RAW DATA:
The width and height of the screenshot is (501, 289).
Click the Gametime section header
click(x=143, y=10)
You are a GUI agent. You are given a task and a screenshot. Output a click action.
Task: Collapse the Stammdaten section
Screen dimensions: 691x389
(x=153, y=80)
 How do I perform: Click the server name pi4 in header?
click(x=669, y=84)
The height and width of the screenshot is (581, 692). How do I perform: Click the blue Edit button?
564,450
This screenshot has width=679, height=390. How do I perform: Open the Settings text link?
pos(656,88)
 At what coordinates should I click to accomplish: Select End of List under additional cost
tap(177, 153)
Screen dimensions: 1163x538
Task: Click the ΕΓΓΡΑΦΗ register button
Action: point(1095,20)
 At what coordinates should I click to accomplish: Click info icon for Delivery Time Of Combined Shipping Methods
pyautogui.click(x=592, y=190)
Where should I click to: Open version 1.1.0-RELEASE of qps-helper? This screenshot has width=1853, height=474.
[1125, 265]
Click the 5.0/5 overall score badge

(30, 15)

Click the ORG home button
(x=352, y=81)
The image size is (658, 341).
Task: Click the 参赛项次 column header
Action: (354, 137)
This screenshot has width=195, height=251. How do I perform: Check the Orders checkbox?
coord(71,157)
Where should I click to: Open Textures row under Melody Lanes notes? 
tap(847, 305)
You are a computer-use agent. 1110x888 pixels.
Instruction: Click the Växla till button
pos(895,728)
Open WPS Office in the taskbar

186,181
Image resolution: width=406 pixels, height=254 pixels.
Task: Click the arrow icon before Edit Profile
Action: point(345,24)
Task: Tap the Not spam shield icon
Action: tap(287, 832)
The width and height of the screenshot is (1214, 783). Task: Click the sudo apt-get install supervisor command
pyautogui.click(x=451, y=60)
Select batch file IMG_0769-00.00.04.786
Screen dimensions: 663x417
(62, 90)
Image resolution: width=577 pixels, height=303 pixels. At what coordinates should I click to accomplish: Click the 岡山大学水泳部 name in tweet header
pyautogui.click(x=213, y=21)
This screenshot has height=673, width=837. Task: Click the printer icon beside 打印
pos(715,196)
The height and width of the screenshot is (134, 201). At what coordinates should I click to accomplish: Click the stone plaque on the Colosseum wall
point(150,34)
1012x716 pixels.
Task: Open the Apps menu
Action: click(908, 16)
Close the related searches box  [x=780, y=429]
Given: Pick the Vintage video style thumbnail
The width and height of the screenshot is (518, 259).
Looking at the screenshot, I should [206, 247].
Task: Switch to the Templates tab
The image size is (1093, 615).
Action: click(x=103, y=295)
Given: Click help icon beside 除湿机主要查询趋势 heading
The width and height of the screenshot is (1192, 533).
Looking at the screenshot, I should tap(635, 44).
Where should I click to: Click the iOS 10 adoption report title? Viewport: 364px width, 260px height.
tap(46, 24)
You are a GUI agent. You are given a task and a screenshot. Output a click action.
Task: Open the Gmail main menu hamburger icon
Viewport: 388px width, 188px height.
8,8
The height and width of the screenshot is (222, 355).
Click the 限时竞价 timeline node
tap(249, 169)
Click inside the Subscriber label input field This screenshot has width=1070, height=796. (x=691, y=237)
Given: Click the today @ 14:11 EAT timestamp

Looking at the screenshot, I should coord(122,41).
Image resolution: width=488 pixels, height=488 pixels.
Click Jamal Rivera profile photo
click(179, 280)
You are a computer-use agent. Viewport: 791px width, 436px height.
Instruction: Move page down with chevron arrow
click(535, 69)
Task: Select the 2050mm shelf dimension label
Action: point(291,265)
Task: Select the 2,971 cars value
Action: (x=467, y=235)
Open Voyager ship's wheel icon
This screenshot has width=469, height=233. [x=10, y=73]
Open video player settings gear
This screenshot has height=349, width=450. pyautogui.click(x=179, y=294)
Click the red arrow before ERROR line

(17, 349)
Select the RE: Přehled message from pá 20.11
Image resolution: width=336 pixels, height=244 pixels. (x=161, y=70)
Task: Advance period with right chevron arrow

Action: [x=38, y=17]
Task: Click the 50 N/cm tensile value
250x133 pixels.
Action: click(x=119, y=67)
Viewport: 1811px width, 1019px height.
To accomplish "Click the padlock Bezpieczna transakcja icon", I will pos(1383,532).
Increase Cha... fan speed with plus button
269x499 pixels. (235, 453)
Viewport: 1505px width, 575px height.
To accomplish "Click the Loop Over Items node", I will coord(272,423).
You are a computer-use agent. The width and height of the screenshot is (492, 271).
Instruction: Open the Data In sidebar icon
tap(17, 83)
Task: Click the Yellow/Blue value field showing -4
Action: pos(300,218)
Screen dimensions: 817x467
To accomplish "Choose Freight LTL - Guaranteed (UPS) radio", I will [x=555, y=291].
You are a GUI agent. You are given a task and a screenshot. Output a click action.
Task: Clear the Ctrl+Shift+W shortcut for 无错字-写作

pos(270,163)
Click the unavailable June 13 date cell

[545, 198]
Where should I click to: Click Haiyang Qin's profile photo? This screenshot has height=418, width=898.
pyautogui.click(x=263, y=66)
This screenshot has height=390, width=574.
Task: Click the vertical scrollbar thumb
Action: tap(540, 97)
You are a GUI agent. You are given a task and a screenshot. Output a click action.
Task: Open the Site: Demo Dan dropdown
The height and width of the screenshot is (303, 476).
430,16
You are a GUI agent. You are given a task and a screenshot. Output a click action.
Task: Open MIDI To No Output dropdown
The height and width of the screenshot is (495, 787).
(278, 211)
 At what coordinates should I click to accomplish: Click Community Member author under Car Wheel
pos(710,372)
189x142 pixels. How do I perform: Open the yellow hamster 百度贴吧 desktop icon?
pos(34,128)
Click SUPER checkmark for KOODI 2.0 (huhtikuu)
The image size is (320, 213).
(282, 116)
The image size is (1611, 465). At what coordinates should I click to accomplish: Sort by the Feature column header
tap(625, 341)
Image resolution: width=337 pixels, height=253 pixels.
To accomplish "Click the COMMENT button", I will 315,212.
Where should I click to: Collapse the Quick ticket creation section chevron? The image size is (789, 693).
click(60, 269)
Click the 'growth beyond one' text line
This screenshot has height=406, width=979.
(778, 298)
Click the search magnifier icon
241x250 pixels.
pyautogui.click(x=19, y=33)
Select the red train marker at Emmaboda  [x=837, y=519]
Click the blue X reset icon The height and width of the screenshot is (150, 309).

WHAT IS EXPECTED: The full listing is to be printed again exactly as it stands.

EXPECTED ANSWER:
The width and height of the screenshot is (501, 289).
Click the Gametime section header
click(x=143, y=10)
You are a GUI agent. You are given a task and a screenshot. Output a click action.
Task: Collapse the Stammdaten section
Screen dimensions: 691x389
(x=153, y=80)
 How do I perform: Click the server name pi4 in header?
click(x=669, y=84)
The height and width of the screenshot is (581, 692). How do I perform: Click the blue Edit button?
564,450
This screenshot has width=679, height=390. How do I perform: Open the Settings text link?
pos(656,88)
 At what coordinates should I click to accomplish: Select End of List under additional cost
tap(177, 153)
Screen dimensions: 1163x538
Task: Click the ΕΓΓΡΑΦΗ register button
Action: point(1095,20)
 At what coordinates should I click to accomplish: Click info icon for Delivery Time Of Combined Shipping Methods
pyautogui.click(x=592, y=190)
Where should I click to: Open version 1.1.0-RELEASE of qps-helper? This screenshot has width=1853, height=474.
[1125, 265]
Click the 5.0/5 overall score badge

(30, 15)

Click the ORG home button
(x=352, y=81)
The image size is (658, 341).
Task: Click the 参赛项次 column header
Action: (354, 137)
This screenshot has width=195, height=251. How do I perform: Check the Orders checkbox?
coord(71,157)
Where should I click to: Open Textures row under Melody Lanes notes? 
tap(847, 305)
You are a computer-use agent. 1110x888 pixels.
Instruction: Click the Växla till button
pos(895,728)
Open WPS Office in the taskbar

186,181
Image resolution: width=406 pixels, height=254 pixels.
Task: Click the arrow icon before Edit Profile
Action: point(345,24)
Task: Tap the Not spam shield icon
Action: tap(287, 832)
The width and height of the screenshot is (1214, 783). Task: Click the sudo apt-get install supervisor command
pyautogui.click(x=451, y=60)
Select batch file IMG_0769-00.00.04.786
Screen dimensions: 663x417
(62, 90)
Image resolution: width=577 pixels, height=303 pixels. At what coordinates should I click to accomplish: Click the 岡山大学水泳部 name in tweet header
pyautogui.click(x=213, y=21)
This screenshot has height=673, width=837. Task: Click the printer icon beside 打印
pos(715,196)
The height and width of the screenshot is (134, 201). At what coordinates should I click to accomplish: Click the stone plaque on the Colosseum wall
point(150,34)
1012x716 pixels.
Task: Open the Apps menu
Action: click(908, 16)
Close the related searches box  [x=780, y=429]
Given: Pick the Vintage video style thumbnail
The width and height of the screenshot is (518, 259).
Looking at the screenshot, I should [206, 247].
Task: Switch to the Templates tab
The image size is (1093, 615).
Action: click(x=103, y=295)
Given: Click help icon beside 除湿机主要查询趋势 heading
The width and height of the screenshot is (1192, 533).
Looking at the screenshot, I should tap(635, 44).
Where should I click to: Click the iOS 10 adoption report title? Viewport: 364px width, 260px height.
tap(46, 24)
You are a GUI agent. You are given a task and a screenshot. Output a click action.
Task: Open the Gmail main menu hamburger icon
Viewport: 388px width, 188px height.
8,8
The height and width of the screenshot is (222, 355).
Click the 限时竞价 timeline node
tap(249, 169)
Click inside the Subscriber label input field This screenshot has width=1070, height=796. (x=691, y=237)
Given: Click the today @ 14:11 EAT timestamp

Looking at the screenshot, I should coord(122,41).
Image resolution: width=488 pixels, height=488 pixels.
Click Jamal Rivera profile photo
click(179, 280)
You are a computer-use agent. Viewport: 791px width, 436px height.
Instruction: Move page down with chevron arrow
click(535, 69)
Task: Select the 2050mm shelf dimension label
Action: point(291,265)
Task: Select the 2,971 cars value
Action: (x=467, y=235)
Open Voyager ship's wheel icon
This screenshot has width=469, height=233. [x=10, y=73]
Open video player settings gear
This screenshot has height=349, width=450. pyautogui.click(x=179, y=294)
Click the red arrow before ERROR line

(17, 349)
Select the RE: Přehled message from pá 20.11
Image resolution: width=336 pixels, height=244 pixels. (x=161, y=70)
Task: Advance period with right chevron arrow

Action: [x=38, y=17]
Task: Click the 50 N/cm tensile value
250x133 pixels.
Action: click(x=119, y=67)
Viewport: 1811px width, 1019px height.
To accomplish "Click the padlock Bezpieczna transakcja icon", I will pos(1383,532).
Increase Cha... fan speed with plus button
269x499 pixels. (235, 453)
Viewport: 1505px width, 575px height.
To accomplish "Click the Loop Over Items node", I will coord(272,423).
You are a computer-use agent. The width and height of the screenshot is (492, 271).
Instruction: Open the Data In sidebar icon
tap(17, 83)
Task: Click the Yellow/Blue value field showing -4
Action: pos(300,218)
Screen dimensions: 817x467
To accomplish "Choose Freight LTL - Guaranteed (UPS) radio", I will [x=555, y=291].
You are a GUI agent. You are given a task and a screenshot. Output a click action.
Task: Clear the Ctrl+Shift+W shortcut for 无错字-写作

pos(270,163)
Click the unavailable June 13 date cell

[545, 198]
Where should I click to: Click Haiyang Qin's profile photo? This screenshot has height=418, width=898.
pyautogui.click(x=263, y=66)
This screenshot has height=390, width=574.
Task: Click the vertical scrollbar thumb
Action: tap(540, 97)
You are a GUI agent. You are given a task and a screenshot. Output a click action.
Task: Open the Site: Demo Dan dropdown
The height and width of the screenshot is (303, 476).
430,16
You are a GUI agent. You are given a task and a screenshot. Output a click action.
Task: Open MIDI To No Output dropdown
The height and width of the screenshot is (495, 787).
(278, 211)
 At what coordinates should I click to accomplish: Click Community Member author under Car Wheel
pos(710,372)
189x142 pixels. How do I perform: Open the yellow hamster 百度贴吧 desktop icon?
pos(34,128)
Click SUPER checkmark for KOODI 2.0 (huhtikuu)
The image size is (320, 213).
(282, 116)
The image size is (1611, 465). At what coordinates should I click to accomplish: Sort by the Feature column header
tap(625, 341)
Image resolution: width=337 pixels, height=253 pixels.
To accomplish "Click the COMMENT button", I will 315,212.
Where should I click to: Collapse the Quick ticket creation section chevron? The image size is (789, 693).
click(60, 269)
Click the 'growth beyond one' text line
This screenshot has height=406, width=979.
(778, 298)
Click the search magnifier icon
241x250 pixels.
pyautogui.click(x=19, y=33)
Select the red train marker at Emmaboda  [x=837, y=519]
Click the blue X reset icon The height and width of the screenshot is (150, 309).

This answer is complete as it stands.